**Required task**
Could you update the material from its start through the line that contains "Increase the System", replacing "GUI agent" with "screen agent" and leaving everything else unchanged?
[Start of Extracted records]
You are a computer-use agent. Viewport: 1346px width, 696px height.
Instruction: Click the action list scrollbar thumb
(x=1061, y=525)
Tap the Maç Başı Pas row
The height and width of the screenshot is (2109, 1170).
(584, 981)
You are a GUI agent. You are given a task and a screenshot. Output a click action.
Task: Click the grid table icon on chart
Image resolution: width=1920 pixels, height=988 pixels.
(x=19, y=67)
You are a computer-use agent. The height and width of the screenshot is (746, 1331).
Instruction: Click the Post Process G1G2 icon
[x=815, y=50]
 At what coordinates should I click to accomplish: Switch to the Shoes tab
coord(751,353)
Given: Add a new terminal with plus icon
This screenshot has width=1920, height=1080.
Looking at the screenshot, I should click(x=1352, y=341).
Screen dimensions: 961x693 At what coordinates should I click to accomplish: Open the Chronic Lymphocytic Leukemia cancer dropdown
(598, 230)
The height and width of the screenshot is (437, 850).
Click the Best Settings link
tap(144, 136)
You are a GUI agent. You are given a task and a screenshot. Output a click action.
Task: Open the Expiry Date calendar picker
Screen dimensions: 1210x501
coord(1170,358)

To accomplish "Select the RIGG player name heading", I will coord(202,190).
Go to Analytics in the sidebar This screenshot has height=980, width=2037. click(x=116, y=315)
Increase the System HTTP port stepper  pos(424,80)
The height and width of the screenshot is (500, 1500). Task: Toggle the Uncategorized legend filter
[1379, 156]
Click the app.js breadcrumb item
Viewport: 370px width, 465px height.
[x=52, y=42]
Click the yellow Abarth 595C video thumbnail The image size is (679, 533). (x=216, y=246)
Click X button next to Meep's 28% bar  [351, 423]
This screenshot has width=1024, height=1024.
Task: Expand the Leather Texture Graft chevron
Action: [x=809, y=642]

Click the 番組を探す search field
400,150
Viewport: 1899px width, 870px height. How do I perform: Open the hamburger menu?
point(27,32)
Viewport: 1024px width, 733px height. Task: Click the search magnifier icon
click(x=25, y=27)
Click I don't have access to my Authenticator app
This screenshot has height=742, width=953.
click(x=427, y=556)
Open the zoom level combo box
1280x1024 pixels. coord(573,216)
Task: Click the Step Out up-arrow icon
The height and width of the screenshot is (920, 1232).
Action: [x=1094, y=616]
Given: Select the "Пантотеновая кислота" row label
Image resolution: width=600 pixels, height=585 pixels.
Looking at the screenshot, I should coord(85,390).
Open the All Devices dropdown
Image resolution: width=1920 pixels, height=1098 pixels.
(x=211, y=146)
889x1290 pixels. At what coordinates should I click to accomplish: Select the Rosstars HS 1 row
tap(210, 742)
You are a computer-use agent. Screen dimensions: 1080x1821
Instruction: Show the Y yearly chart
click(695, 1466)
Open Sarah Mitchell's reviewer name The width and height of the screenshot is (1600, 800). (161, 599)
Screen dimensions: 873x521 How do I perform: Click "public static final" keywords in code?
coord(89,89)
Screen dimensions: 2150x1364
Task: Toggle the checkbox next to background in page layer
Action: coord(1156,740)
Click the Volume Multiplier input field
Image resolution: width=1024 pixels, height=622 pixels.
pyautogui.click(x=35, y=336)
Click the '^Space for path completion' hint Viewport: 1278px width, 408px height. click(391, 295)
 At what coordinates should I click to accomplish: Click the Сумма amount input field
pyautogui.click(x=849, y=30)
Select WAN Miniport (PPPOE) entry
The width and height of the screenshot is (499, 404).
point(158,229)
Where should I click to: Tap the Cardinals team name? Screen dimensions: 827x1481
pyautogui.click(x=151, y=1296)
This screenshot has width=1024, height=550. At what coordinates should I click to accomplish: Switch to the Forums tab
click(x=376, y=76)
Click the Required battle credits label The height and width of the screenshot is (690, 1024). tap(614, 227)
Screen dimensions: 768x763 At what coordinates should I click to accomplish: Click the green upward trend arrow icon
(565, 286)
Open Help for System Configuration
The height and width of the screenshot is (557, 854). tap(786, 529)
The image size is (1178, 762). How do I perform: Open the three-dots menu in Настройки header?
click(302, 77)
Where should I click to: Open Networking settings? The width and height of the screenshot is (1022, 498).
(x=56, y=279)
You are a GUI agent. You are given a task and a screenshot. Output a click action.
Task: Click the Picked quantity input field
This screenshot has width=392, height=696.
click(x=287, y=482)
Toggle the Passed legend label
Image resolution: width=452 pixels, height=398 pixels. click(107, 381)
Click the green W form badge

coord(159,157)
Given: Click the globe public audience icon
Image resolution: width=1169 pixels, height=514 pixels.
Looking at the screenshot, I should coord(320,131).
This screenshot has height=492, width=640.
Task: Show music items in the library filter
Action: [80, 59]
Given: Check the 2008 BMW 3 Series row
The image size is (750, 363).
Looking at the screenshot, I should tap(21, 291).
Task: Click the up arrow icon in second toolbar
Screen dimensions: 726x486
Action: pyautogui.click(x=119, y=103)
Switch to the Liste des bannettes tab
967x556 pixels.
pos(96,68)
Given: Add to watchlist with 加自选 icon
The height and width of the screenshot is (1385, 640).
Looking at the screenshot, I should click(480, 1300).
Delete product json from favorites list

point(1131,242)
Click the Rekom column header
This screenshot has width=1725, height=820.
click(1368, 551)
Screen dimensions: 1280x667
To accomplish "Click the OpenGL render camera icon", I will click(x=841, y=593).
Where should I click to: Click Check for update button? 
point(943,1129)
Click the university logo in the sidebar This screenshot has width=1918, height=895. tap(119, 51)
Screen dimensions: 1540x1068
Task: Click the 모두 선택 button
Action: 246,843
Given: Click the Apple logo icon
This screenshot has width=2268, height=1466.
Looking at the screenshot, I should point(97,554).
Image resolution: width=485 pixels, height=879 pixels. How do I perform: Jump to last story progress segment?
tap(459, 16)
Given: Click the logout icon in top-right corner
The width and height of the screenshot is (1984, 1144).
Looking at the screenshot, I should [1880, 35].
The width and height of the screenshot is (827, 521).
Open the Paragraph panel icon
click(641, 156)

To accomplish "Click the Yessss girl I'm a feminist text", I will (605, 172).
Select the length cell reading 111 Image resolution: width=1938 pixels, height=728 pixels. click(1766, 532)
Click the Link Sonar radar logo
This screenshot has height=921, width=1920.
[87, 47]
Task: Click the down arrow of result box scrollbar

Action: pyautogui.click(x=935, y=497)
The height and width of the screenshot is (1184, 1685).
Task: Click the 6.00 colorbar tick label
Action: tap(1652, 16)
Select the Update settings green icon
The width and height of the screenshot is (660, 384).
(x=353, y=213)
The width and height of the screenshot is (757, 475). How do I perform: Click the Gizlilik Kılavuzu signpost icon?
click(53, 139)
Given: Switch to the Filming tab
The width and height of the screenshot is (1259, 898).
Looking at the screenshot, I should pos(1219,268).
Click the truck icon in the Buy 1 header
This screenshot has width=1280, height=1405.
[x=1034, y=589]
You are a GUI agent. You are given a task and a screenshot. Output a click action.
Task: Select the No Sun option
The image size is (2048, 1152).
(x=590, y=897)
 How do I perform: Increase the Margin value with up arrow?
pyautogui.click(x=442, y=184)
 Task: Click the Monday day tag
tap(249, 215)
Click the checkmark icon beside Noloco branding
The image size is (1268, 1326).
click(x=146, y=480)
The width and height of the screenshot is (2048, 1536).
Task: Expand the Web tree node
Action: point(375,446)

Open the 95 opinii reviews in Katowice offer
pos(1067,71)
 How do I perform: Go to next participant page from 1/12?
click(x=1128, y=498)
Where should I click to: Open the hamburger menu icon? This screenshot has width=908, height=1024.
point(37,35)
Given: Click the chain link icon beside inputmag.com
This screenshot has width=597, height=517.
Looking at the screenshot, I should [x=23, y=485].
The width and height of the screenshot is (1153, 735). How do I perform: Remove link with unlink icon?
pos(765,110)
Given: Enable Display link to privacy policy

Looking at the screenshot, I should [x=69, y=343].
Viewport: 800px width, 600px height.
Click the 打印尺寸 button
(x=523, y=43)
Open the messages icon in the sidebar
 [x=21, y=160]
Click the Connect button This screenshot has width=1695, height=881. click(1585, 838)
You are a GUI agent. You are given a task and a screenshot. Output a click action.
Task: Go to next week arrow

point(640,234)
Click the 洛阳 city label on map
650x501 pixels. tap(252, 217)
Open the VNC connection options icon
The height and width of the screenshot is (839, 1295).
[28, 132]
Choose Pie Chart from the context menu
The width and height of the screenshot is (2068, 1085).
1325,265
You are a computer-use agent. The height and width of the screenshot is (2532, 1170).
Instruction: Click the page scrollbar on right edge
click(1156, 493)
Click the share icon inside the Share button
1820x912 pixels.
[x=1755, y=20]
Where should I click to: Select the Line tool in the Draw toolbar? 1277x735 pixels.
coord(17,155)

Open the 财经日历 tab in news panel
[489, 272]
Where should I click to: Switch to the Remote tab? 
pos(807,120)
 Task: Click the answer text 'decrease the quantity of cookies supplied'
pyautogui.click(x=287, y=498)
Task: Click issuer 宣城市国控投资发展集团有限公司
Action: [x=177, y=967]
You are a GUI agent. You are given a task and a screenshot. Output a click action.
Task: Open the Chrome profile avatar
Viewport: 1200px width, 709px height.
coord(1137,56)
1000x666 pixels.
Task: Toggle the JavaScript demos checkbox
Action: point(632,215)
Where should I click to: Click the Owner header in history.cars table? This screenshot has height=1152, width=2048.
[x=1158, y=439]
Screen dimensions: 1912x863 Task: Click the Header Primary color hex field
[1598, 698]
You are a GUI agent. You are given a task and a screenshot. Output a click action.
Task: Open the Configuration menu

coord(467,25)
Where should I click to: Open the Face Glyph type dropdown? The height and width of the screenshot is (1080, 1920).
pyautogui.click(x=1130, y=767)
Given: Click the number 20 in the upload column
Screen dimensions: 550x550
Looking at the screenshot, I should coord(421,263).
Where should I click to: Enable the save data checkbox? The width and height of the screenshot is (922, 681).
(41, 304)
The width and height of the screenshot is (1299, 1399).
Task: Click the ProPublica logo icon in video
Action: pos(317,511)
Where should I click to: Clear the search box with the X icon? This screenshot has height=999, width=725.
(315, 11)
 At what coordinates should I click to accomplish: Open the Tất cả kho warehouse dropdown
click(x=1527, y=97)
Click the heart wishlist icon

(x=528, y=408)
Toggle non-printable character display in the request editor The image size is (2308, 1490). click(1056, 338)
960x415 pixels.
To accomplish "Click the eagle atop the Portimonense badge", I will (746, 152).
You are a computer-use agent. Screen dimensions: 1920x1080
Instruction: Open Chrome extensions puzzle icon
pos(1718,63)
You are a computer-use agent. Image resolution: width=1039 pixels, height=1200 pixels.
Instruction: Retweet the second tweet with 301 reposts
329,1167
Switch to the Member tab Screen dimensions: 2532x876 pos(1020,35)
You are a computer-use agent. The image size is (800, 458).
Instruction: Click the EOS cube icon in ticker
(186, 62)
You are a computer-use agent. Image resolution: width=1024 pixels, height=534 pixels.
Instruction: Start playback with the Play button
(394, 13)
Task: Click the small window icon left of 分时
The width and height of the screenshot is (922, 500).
[End of Extracted records]
**Solution to the problem**
You are a computer-use agent. Viewport: 1346px width, 696px height.
Instruction: Click the action list scrollbar thumb
(x=1061, y=525)
Tap the Maç Başı Pas row
The height and width of the screenshot is (2109, 1170).
(584, 981)
You are a screen agent. You are given a task and a screenshot. Output a click action.
Task: Click the grid table icon on chart
Image resolution: width=1920 pixels, height=988 pixels.
(x=19, y=67)
You are a computer-use agent. The height and width of the screenshot is (746, 1331).
Instruction: Click the Post Process G1G2 icon
[x=815, y=50]
 At what coordinates should I click to accomplish: Switch to the Shoes tab
coord(751,353)
Given: Add a new terminal with plus icon
This screenshot has width=1920, height=1080.
Looking at the screenshot, I should click(x=1352, y=341).
Screen dimensions: 961x693 At what coordinates should I click to accomplish: Open the Chronic Lymphocytic Leukemia cancer dropdown
(598, 230)
The height and width of the screenshot is (437, 850).
Click the Best Settings link
tap(144, 136)
You are a screen agent. You are given a task and a screenshot. Output a click action.
Task: Open the Expiry Date calendar picker
Screen dimensions: 1210x501
coord(1170,358)

To accomplish "Select the RIGG player name heading", I will coord(202,190).
Go to Analytics in the sidebar This screenshot has height=980, width=2037. click(x=116, y=315)
Increase the System HTTP port stepper  pos(424,80)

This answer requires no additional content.